Un día Venus y Mercurio se miraron intensamente. Y en
ese instante descubrieron que se amaban y que nada podría impedir su unión. Tan
fuerte fue la atracción que sintieron como poco duradero su encuentro. Apenas
el tiempo necesario para concebir a un nuevo descendiente del Olimpo, a quienes
sus padres llamaron Hermafrodito, fundiendo así en uno sólo sus nombres
griegos: Hermes, de Mercurio, y Afrodita, de Venus.
Terminada la breve aventura, la diosa comenzó a sentirse acusada de otro adulterio. Y viendo en el hijo un testimonio vivo y constante de su traición, pues, al cuidado de las ninfas del monte Ida, para que lo criaran y educaran.

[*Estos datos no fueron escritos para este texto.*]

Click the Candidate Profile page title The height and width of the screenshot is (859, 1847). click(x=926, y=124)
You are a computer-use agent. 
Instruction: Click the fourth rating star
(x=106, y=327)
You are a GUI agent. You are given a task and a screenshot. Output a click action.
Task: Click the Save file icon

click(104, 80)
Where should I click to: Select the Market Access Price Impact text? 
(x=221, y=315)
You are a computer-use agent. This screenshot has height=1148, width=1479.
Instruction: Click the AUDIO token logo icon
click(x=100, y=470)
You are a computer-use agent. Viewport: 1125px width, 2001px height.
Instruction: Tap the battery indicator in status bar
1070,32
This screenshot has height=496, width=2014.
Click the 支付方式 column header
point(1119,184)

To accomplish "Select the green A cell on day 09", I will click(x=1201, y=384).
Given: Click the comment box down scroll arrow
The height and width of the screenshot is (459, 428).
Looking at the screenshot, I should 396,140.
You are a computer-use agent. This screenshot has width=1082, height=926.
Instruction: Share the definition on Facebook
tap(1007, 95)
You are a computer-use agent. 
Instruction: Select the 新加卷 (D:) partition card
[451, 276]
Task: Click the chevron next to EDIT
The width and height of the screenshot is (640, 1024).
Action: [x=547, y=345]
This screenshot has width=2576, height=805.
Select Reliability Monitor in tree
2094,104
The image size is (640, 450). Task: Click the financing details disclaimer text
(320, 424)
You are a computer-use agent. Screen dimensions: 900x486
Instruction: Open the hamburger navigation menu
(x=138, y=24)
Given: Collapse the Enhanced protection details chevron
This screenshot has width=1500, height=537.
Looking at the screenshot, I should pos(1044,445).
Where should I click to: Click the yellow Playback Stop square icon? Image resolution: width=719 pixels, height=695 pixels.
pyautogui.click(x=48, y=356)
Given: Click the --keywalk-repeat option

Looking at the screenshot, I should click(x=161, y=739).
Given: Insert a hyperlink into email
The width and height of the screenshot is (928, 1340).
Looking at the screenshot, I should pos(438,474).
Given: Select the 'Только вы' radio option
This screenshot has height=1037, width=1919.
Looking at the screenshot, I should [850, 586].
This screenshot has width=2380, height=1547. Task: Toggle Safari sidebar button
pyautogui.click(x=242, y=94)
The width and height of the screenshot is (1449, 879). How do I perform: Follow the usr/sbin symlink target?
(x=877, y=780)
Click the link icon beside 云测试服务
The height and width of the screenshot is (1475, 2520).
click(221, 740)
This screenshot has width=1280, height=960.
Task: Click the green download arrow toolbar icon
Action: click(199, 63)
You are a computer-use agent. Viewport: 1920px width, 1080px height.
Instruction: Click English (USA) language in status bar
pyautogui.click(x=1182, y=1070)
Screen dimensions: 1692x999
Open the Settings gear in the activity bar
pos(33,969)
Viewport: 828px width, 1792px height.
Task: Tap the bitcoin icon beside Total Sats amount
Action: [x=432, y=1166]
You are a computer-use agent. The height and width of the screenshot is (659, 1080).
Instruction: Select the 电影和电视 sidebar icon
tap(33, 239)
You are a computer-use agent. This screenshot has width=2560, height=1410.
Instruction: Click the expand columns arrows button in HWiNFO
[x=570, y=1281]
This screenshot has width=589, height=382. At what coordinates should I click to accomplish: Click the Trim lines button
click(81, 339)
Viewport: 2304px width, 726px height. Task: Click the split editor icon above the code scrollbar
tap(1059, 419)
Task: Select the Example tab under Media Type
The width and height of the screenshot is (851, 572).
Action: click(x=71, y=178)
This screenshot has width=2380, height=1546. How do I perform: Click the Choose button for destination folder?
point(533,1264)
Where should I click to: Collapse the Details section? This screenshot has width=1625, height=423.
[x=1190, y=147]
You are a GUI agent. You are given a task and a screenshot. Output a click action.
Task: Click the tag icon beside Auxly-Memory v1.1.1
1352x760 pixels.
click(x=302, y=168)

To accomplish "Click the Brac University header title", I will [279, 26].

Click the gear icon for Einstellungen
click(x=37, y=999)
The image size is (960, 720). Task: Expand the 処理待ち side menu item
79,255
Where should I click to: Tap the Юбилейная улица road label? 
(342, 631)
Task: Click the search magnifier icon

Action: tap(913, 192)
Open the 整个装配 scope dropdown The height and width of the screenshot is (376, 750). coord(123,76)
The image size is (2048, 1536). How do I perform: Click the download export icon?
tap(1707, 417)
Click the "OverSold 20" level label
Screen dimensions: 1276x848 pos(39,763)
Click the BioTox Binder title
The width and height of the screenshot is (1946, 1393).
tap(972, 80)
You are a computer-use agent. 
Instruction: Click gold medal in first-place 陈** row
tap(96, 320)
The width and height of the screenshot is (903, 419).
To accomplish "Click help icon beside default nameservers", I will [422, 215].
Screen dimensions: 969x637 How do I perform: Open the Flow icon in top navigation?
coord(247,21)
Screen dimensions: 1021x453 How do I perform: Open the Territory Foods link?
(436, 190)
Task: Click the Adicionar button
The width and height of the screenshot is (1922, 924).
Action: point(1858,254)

Al cumplir los quince años, Hermafrodito abandono a sus niñeras y se dispuso a recorrer las tierras griegas. Era tan bello como su divina madre, aunque no había heredado de ella el ardor amoroso. Ante los encantos femeninos y las perspectivas de aventuras, tímidamente bajaba los ojos y se retiraba.
Pero un día no consiguió huir. Andaba por una soleada región cuando el calor excesivo lo hizo buscar un lago para refrescarse. Ignorante de la trampa que lo esperaba, el hijo de Mercurio y Venus se desnudó y se zambulló en las límpidas aguas.
La ninfa Salmacis, espíritu de aquel lago, paseaba por las cercanías y no tardó en ver al joven. La visión del hermoso cuerpo despertó en ella la más intensa pasión. Se desnudó también y se deslizó ágil y graciosamente en las aguas cálidas. Hizo todo lo posible por conquistar al joven, pero este se resistía. Desesperadamente, la ninfa lo enlazó fuertemente y suplicó a los dioses que nunca más lo sacaran de sus brazos, diciendo: “¡Te debates en vano, hombre cruel! ¡Dioses! Haced que nada pueda jamás separarlo de mí ni separarme de él”.
Los divinos inmortales atendieron a sus pedidos y los dos cuerpos quedaron, desde entonces, reunidos en un único ser.